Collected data
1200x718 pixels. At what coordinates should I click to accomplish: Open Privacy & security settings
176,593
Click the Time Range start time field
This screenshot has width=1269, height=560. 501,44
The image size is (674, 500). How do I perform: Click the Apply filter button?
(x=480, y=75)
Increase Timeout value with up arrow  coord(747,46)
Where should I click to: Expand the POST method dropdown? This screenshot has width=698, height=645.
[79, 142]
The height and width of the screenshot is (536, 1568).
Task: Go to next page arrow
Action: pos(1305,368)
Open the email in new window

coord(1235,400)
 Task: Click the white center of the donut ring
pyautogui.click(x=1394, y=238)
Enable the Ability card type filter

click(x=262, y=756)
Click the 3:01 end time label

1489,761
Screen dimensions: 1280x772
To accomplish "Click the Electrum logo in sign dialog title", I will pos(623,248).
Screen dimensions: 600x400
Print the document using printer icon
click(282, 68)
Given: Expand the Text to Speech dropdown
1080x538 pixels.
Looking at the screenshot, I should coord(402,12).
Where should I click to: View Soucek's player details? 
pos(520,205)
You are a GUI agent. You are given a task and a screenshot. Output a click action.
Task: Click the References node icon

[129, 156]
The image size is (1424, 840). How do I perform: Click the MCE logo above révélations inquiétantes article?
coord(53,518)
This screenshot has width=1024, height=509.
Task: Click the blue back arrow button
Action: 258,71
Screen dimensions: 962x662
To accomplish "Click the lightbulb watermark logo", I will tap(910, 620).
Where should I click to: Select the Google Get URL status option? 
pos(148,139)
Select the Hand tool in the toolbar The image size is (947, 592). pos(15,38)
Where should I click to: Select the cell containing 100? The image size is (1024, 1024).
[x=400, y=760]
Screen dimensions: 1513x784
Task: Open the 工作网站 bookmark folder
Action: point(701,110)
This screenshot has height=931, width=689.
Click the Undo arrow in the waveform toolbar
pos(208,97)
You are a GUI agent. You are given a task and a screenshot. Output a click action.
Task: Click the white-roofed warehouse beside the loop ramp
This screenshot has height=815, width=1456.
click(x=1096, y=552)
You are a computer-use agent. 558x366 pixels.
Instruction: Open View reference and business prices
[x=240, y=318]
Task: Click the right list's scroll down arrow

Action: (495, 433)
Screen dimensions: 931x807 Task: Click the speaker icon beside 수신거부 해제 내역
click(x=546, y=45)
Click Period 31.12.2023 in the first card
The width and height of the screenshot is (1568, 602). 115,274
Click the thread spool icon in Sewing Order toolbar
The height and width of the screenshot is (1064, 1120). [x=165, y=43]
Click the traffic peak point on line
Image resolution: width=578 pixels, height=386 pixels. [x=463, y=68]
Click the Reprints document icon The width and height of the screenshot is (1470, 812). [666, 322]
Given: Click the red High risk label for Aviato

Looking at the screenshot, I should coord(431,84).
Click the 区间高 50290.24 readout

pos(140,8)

* WORK INSTRUCTIONS *
Could you copy exactly the lines from the one containing "This screenshot has height=815, width=1456." through the end of the records above, and nothing more?

* SOLUTION TO THIS TASK *
This screenshot has height=815, width=1456.
click(x=1096, y=552)
You are a computer-use agent. 558x366 pixels.
Instruction: Open View reference and business prices
[x=240, y=318]
Task: Click the right list's scroll down arrow

Action: (495, 433)
Screen dimensions: 931x807 Task: Click the speaker icon beside 수신거부 해제 내역
click(x=546, y=45)
Click Period 31.12.2023 in the first card
The width and height of the screenshot is (1568, 602). 115,274
Click the thread spool icon in Sewing Order toolbar
The height and width of the screenshot is (1064, 1120). [x=165, y=43]
Click the traffic peak point on line
Image resolution: width=578 pixels, height=386 pixels. [x=463, y=68]
Click the Reprints document icon The width and height of the screenshot is (1470, 812). [666, 322]
Given: Click the red High risk label for Aviato

Looking at the screenshot, I should coord(431,84).
Click the 区间高 50290.24 readout

pos(140,8)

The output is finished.